EXERCISE TEXT:
^^^^^^^^
President Donald Trump instituted a federal hiring freeze in January. Now, military families are feeling the effects of this executive order.
How the Federal Hiring Freeze Impacts Military Families and Veterans
Impact on Base Services
Recently, 2 memos from different Army child care facilities have been released. The Child Development Centers (CDC) at Fort Knox and the Army garrison in Wiesbaden, Germany, have ended some of their child care programs due to staffing shortages. Both documents specifically cited the federal hiring freeze, combined with typical staff illnesses and normal staff attrition, as the reason behind the program closures.
In other bases around the world, military families are also seeing reduced hours and programs at their CDCs. Families in Okinawa, Japan, were told that hourly care programs will be suspended due to the hiring freeze.
“The CDC has stopped the drop-in child care,” shared Madalyn Sandstrom. “So now I have to look to friends, and hope for the best. The wait list for some age groups for full-time child care at the closest CDC is one year!”
The hiring freeze is affecting the DoD’s ability to conduct business as usual, according to a recent statement released by MCCS Camp LeJeune-New River. This will affect hours of services at this particular base as well as MCCS LeJeune’s ability to hire new staff members. Camp LeJeune is one of the largest Marine Corps installations. This statement could indicate impacts at other Marine Corps’ installations, as well as similar services at other military bases.
Military Spouses Face Hiring Delays
Military spouses are seeing an impact on their job opportunities. BreAnn Constantineau has had to suspend her federal job search indefinitely.
“I had started searching just before the freeze so that I could time my application to try and start a job once my kids start school in fall,” Constantineau commented. “Now with the freeze, I’m stalled. I’m also really concerned that once it’s lifted, the sheer volume of applications is going to put a real drain on the HR departments, causing even more delays.”
Spouses that were already in the application and hiring process have also had complications.
“I applied for the substitute teacher position back in October,” said Veronica Johnessee. “(I) finally got the call for fingerprints and background check the first week of January. (I) went for my fingerprints and the next day I was supposed to get the background check link via email. Instead, the hiring freeze was on the news. So now I wait.”
Johnessee’s hiring delay also impacts the students and teachers in the DoD Education Activity (DoDEA). Teachers may lack coverage to take sick days or attend professional development sessions. This means that teachers at DoDEA schools may feel obligated to work while ill. Due to lack of coverage, some non-core content area classes may be rescheduled or canceled to fill grade level classroom needs.
^^^^^^^^
ENTRIES SUPPLIED:
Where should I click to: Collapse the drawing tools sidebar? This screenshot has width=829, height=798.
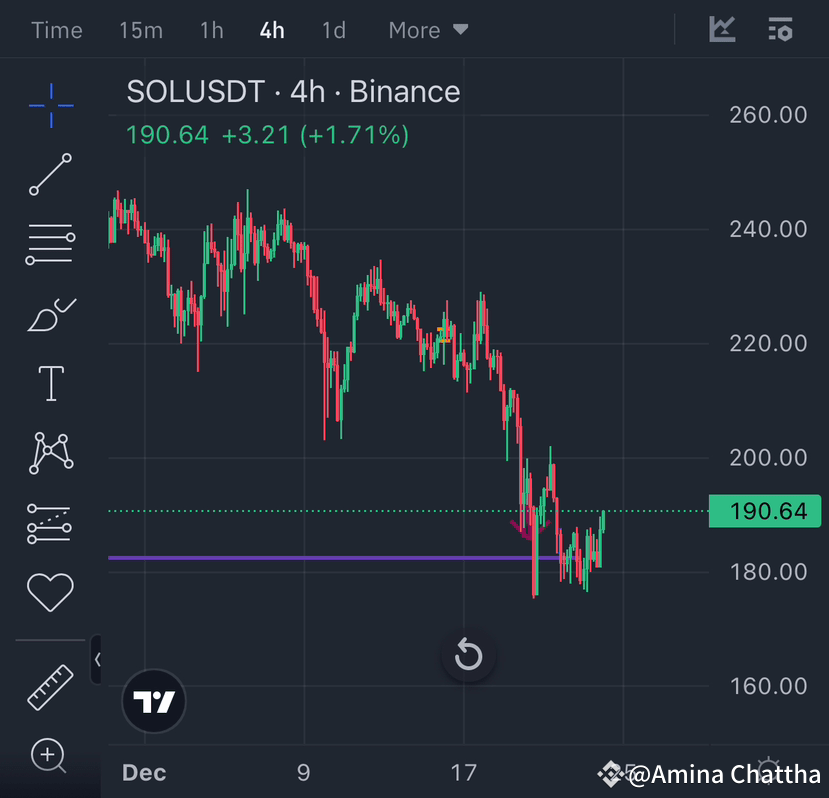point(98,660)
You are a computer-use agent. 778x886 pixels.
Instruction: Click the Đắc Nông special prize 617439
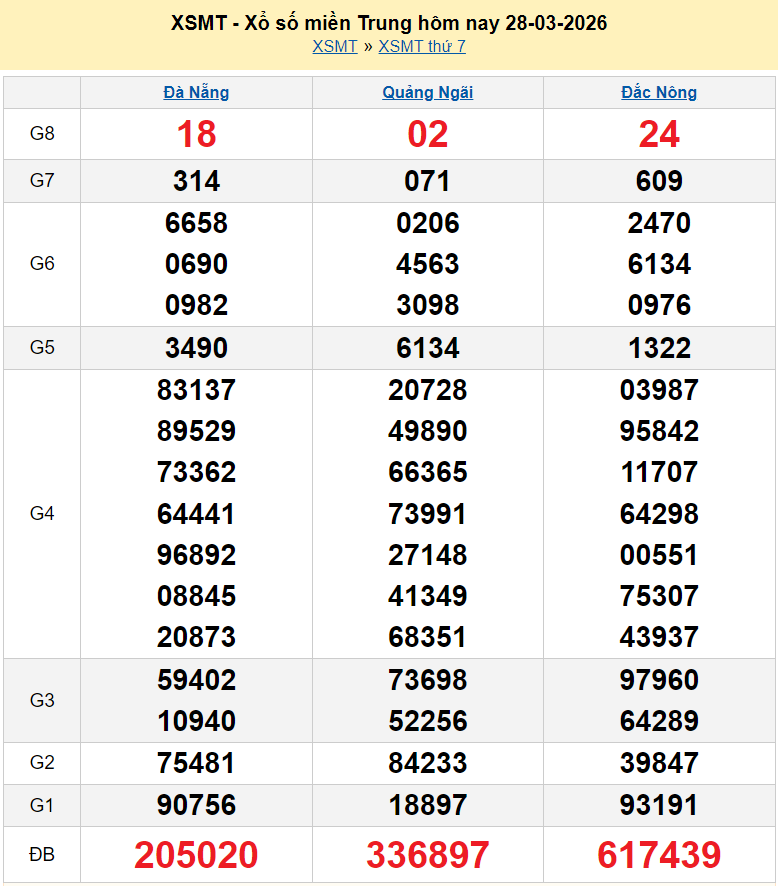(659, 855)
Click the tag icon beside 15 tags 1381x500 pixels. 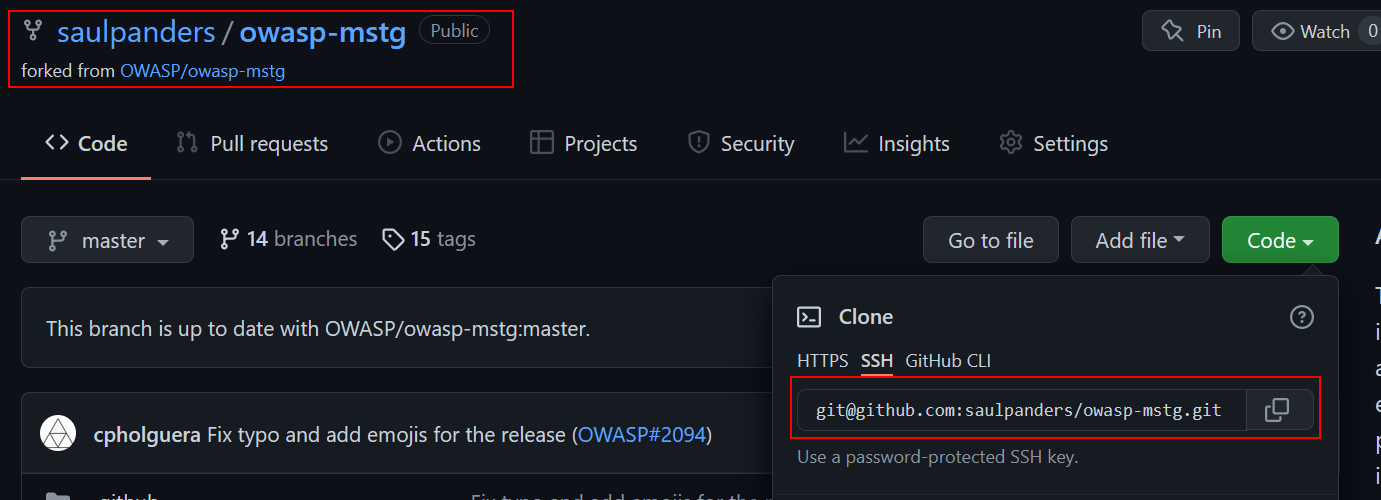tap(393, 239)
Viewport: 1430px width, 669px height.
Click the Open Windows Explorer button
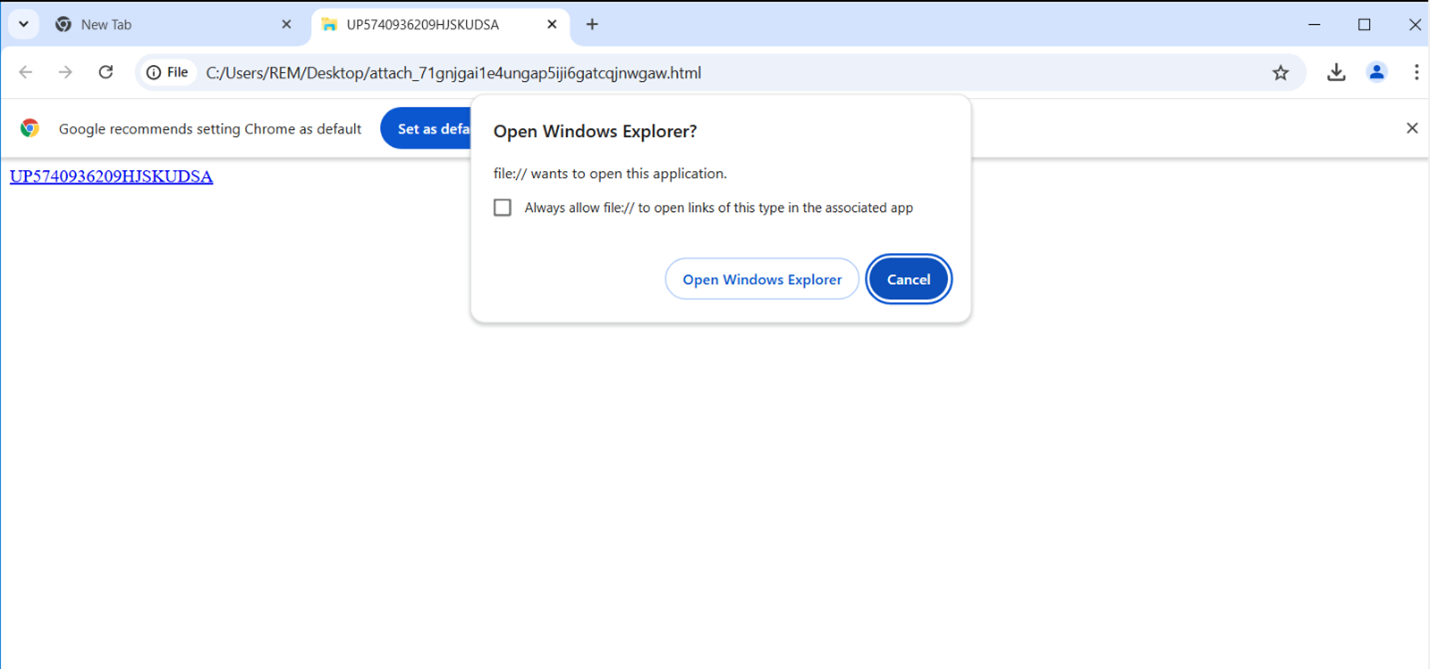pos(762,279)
^^^^^^^^
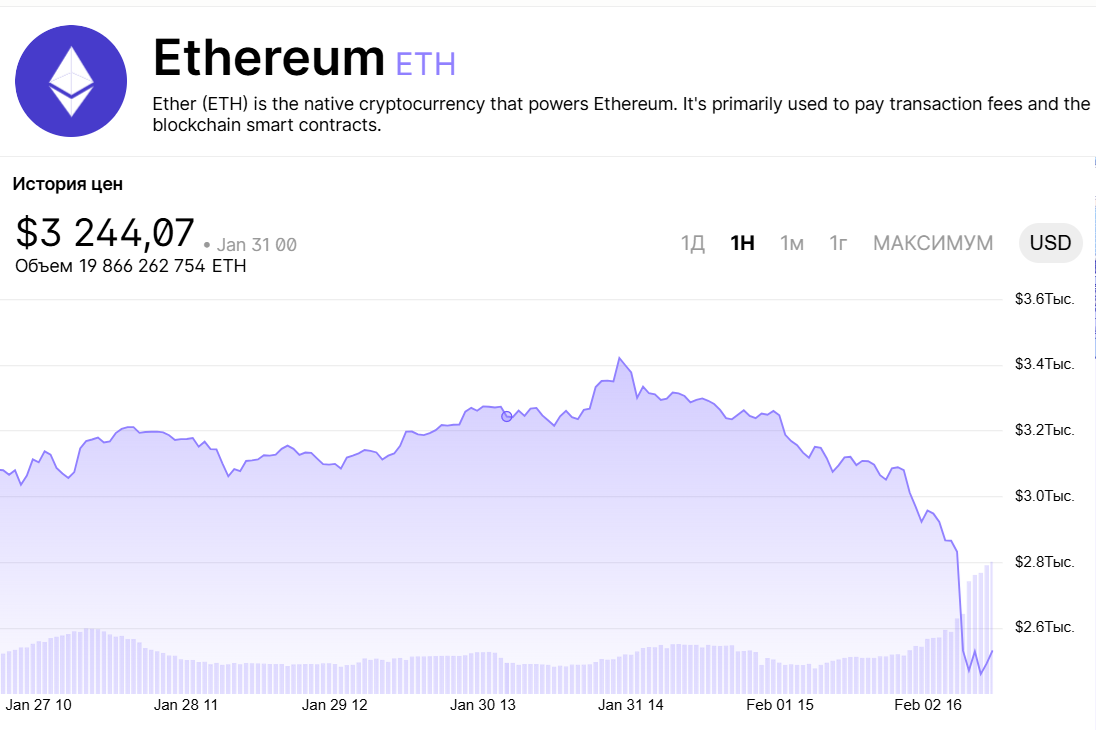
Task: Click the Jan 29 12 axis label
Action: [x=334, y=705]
^^^^^^^^
WHAT TO WORK ON:
Please transcribe the passage of the hiring freeze article from "How the Federal" up to and including "the program closures.".

TASK RESULT:
How the Federal Hiring Freeze Impacts Military Families and Veterans
Impact on Base Services
Recently, 2 memos from different Army child care facilities have been released. The Child Development Centers (CDC) at Fort Knox and the Army garrison in Wiesbaden, Germany, have ended some of their child care programs due to staffing shortages. Both documents specifically cited the federal hiring freeze, combined with typical staff illnesses and normal staff attrition, as the reason behind the program closures.